A thread (8) at the end of the bush (11),

A bush and a thread of said cavity, which have a coaxial connection so that the two ends facing each other can be connected,

The outer surface of the bush, which is deformed by forming a linear or threaded indent,

-It is characterized by consisting of a rib 10 of the bar entering into the cavity body of the bush (11).

Used in building structures that use concrete.

Description

Mechanical connection for reinforcing rod, its installation device and fixing method

BRIEF DESCRIPTION OF THE DRAWINGS Fig. 1 is a view of a mechanical connection for a reinforcing rod attached to a horizontal bar and a vertical bar inside a curved end, according to the present invention.

Fig. 2 is a view of the device for installing the mechanical connecting portion for the reinforcing rod on the reinforcing rod when there is no connecting element at the end of the reinforcing rod.

3 is a cross-sectional view of the sleeve formed by the deformation process.

FIG. 4 is a view of an alternative embodiment of a modified tool having spherical balls in place of protrusions zigzag formed in FIG.

* Explanation of symbols for main parts of the drawings

1: connection part 2, 3: reinforcing rod

4: horizontal bottom 5: curved end

6, 7, 22: end 10: rib

11 sleeve 12 orifice

13: slope 14: axis

15: installation tool 16: extension tube

17: male part 19: body

21: hollow piston 25: ball socket joint element

The present invention relates to a mechanical connection for a concrete reinforcing rod. The present invention relates to a mechanical connection for a concrete reinforcing bar, a sleeve having a hollow structure and a device for installing the mechanical connection.
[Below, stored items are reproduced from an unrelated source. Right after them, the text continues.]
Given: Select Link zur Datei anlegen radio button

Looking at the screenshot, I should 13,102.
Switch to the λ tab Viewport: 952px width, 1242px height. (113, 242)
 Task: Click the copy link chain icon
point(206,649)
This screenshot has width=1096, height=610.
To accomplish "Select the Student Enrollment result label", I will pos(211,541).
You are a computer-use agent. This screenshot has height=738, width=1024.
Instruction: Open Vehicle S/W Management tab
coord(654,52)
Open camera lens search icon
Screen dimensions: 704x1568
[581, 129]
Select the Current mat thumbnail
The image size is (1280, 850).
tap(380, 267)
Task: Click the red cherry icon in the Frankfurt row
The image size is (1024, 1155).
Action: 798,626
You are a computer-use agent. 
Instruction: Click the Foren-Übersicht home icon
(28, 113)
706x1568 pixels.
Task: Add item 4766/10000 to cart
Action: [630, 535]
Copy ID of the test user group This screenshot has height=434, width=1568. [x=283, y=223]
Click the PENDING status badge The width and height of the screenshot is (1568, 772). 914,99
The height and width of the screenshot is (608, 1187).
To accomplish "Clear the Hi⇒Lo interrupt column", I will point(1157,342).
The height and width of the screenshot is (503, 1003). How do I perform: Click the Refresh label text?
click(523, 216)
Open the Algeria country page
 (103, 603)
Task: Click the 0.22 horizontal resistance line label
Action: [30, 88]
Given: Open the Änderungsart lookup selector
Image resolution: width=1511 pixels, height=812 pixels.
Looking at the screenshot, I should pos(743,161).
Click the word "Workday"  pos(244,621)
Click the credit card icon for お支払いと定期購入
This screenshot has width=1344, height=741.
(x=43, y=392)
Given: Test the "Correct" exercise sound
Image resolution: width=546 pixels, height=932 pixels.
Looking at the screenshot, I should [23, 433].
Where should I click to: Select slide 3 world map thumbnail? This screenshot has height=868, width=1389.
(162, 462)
The invention also relates to a method for fixing mechanical connections for reinforcement bars.

Application examples of the present invention can be found in particular in building construction using concrete, such as buildings or road structures inside cities and ports.

In these applications it is known to use mechanical connections for connecting the reinforcing rods in order to continuously transmit the tensile load.

Mechanical connections in accordance with the present invention can be used in the field to connect components manufactured industrially in a manufacturing plant with other reinforcing rods available in the field.

The reinforcing rods used in the field may have a rectangular end or a curved end and, as is known in the art, may have ribs or ridges on the outer surface of the reinforcing rods, the dimensions of the ribs being Very irregular and proportional to the diameter of the reinforcing rod. When the ribs are designed to provide a specific strength to the connection, depending on the associated configuration, the larger the diameter of the reinforcing rod, the larger the ribs, and the smaller the diameter of the reinforcing rod, the smaller the dimensions of the ribs.

In general, the ribs are arranged on the outer surface of the reinforcing rod, for example in a helical fashion, and also arranged at regular intervals or pitches, the separation or pitch being dependent on the diameter and the required strength of the reinforcing rod. do.

In order to renovate or expand the building under special circumstances, it is necessary to connect the reinforcing bars embedded in the concrete mass of the old building with another reinforcing bar.

Thus, in many cases, according to the construction of the available reinforcing rods, mechanical connecting means such as threads for easy connection are not provided on the reinforcing rods in the concrete, even if they have threads, for example, corrosion or Only the threads damaged by sea water are provided.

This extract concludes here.